Molybdenum catalyzed carbonylation of ethylene to propionic acid and anhydride

Abstract

We have discovered a low pressure and low temperature process for the single step conversion of ethylene and carbon monoxide to either propionic acid or anhydride utilizing surprisingly active, inexpensive Cr group based catalysts which operate at very high rates under low-to-moderate pressures (30–70 atm) and temperatures (150–200°C). Mechanistic investigations of the Mo based process, which is clearly the most active metal of the group, imply that catalysis is initiated by a rate limiting CO dissociation from Mo(CO) 6. This dissociation appears to be followed by a process which ultimately transfers an I atom from EtI to the coordinatively unsaturated Mo(CO) 5, probably via an inner sphere, electron transfer process.
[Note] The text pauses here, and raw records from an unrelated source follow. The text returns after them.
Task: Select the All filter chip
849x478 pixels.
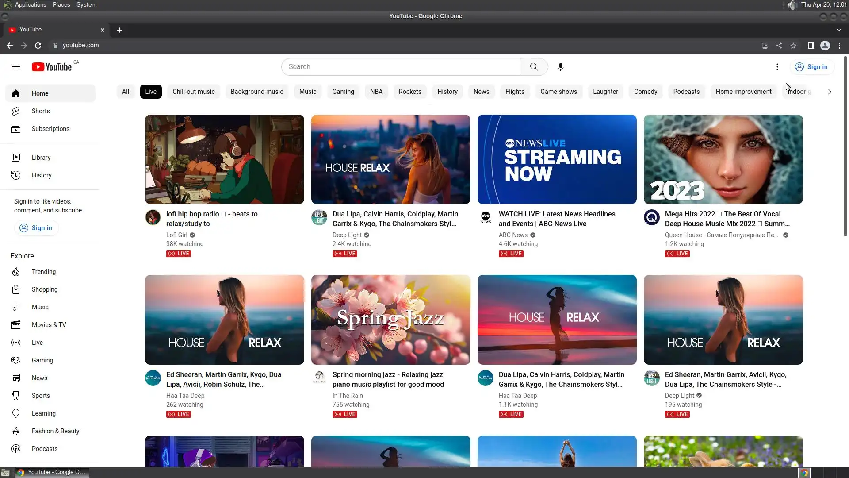Action: tap(126, 92)
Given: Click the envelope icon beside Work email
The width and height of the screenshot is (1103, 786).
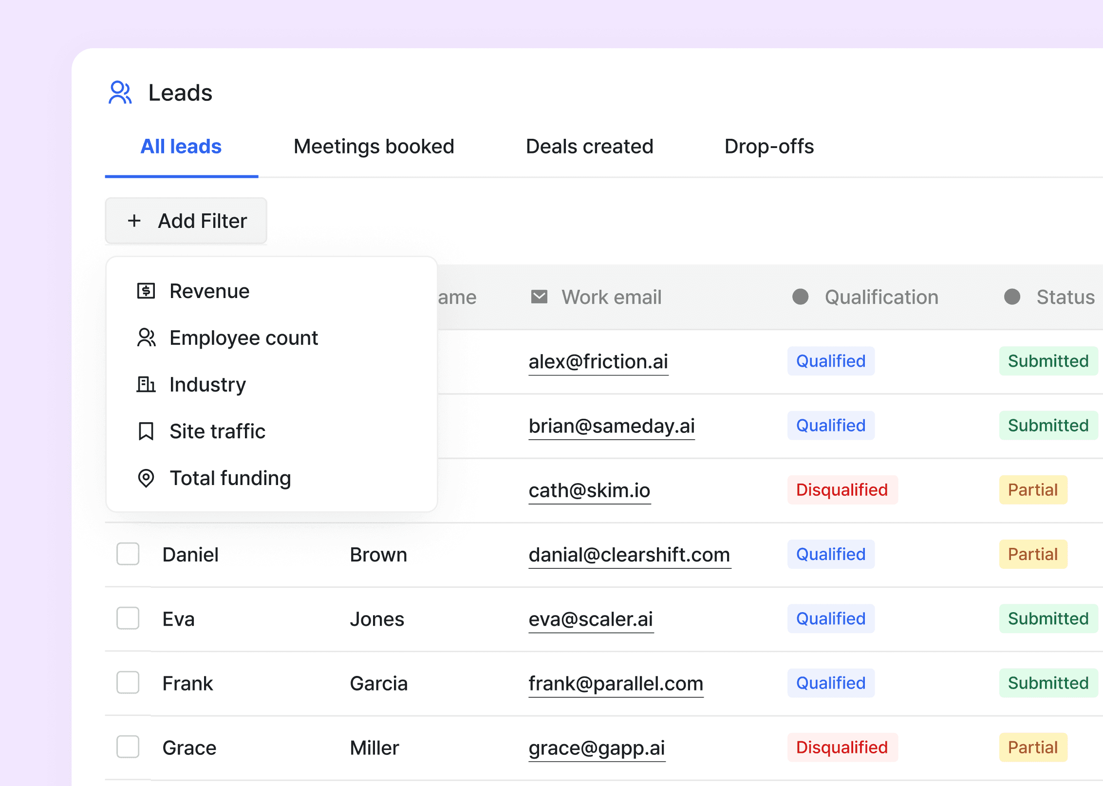Looking at the screenshot, I should click(539, 297).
Subsequent reaction of the resultant ethyl radical with Mo(CO) 6 probably generates very reactive odd electron Mo species which are capable of rapid catalysis via classical olefin carbonylation mechanisms. This discovery represents the first case of an efficient carbonylation process based on the Cr group metals and a unique method for initiating carbonylation catalysis. A general description of this process and the mechanistic proposal, which is based on detailed kinetics, spectroscopy and model reactions, will be presented.